M. le recteur a fait aujourd'hui une nouvelle équipée, ne voulant pas venir présider à la distribution des prix, il voulut charger le bureau d'administration d'y présider à sa place. Nous fîmes des réclamations, et au lieu d'y répondre M. le recteur écrivit au bureau qu'il méritait une place infiniment plus élevée. Cependant il vint à Marseille, et il fut décidé que le bureau se trouverait avec nous et aurait la prééminence. Nous ne pûmes nous empêcher de dire que nous n'assisterions à la cérémonie, et M. Coëtlogon qui n'était pas encore sorti de la [Davideide ?] proposa de nous y forcer. Tout en resta là, mais il en résultait que les autorités se trouvaient dominées par le bureau ; le préfet qui sut aussi notre histoire fut choqué et vint y interposer son autorité, pria le bureau d'aller se mettre au parterre, nous pria de nous mettre à la droite du recteur et s'empara de la gauche avec les autorités ; M. Séjourné voulant se justifier, finit par dire des sottises au préfet, comme par exemple qu'il n'avait pas le costume universitaire, le préfet répondit que le sien était assez connu.
Jugez comment nous sommes gouvernés, et ce n'est là qu'une portion de ce que je pourrais vous raconter.
Nous avons été assez mécontents de M. [Roman], il m'a dit une chose assez remarquable. Nous causions des sciences, et il voulut me prouver qu'elles étaient inutiles ; ce fut en vain car je le poussai fort loin ; lorsqu'il fut au bout, il finit par me dire que son sentiment était que les sciences n'existassent pas dans les lycées. Je répondis que c'était contre le vœu de l'Empereur et contre ses décrets, et je m'en fus quelques moments après.
M. Mouran me rencontrant un autre jour, me parla encore de sciences ; mais il n'avait pas le même ton : il me communiqua l'idée qu'il avait de rendre les cours de sciences physiques publics. Je lui ai remis une note à cet égard, je ne sais l'usage qu'il en fera. Il m'a dit qu'il voulait établir la faculté des sciences à Marseille. Si cela arrivait je me recommanderais à vous, car je souffrirais d'y voir un autre que moi, à moins qu'il ne l'eût emporté au concours.
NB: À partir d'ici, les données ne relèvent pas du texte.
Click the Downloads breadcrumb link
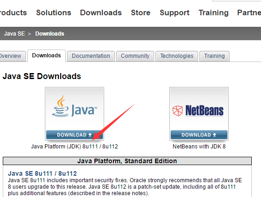This screenshot has width=261, height=197. [50, 34]
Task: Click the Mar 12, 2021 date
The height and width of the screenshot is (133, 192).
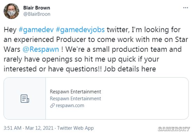Action: pos(39,128)
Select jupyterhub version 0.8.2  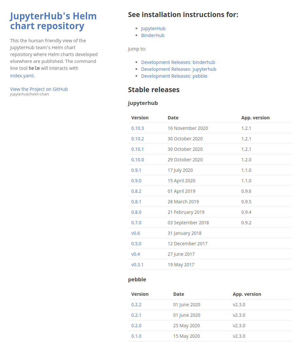[x=136, y=191]
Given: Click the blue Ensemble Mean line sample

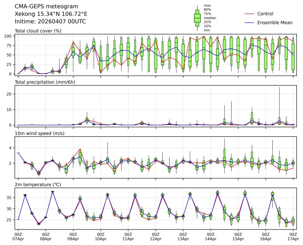Looking at the screenshot, I should click(x=250, y=22).
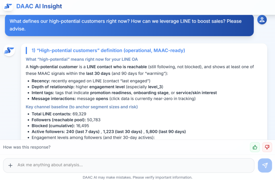
Task: Select the user question message bubble
Action: click(129, 25)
J'attends avec impatience l'année prochaine, tant parce que j'espère vous voir pendant l'inspection, que parce que j'ai l'espoir de vous voir à Paris.
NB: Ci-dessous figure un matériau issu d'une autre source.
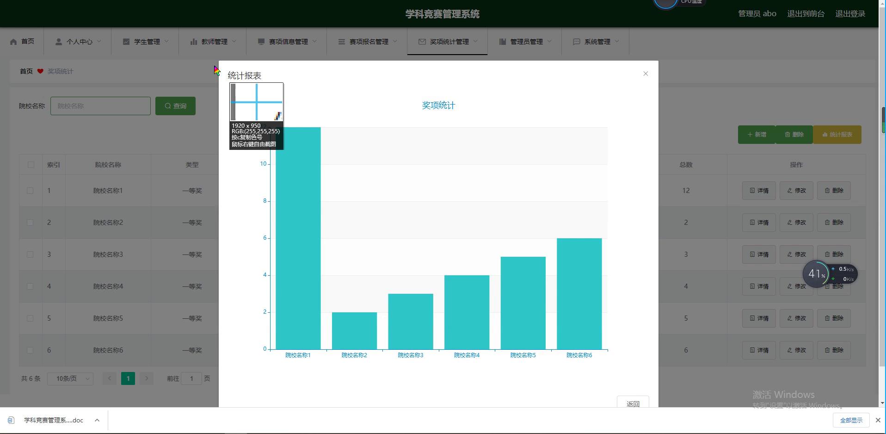
Task: Click the file icon of downloaded doc
Action: click(11, 420)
Cette chaire de sciences physiques exige beaucoup de travail : un seul professeur chargé de cinq cours différents. J'ai fait cette année physique et chimie, l'année prochaine sera employée aux trois parties d'histoire naturelle. J'aurais eu tant bien besoin de vos conseils.
Je suis avec un profond respect, Monsieur et cher ami, votre très humble et très obéissant serviteur.

Beudant.



  Source de l'édition électronique de la lettre : original manuscrit
Paris, Archives de l'Académie des sciences, fonds Ampère, carton XXI, chemise 311bis.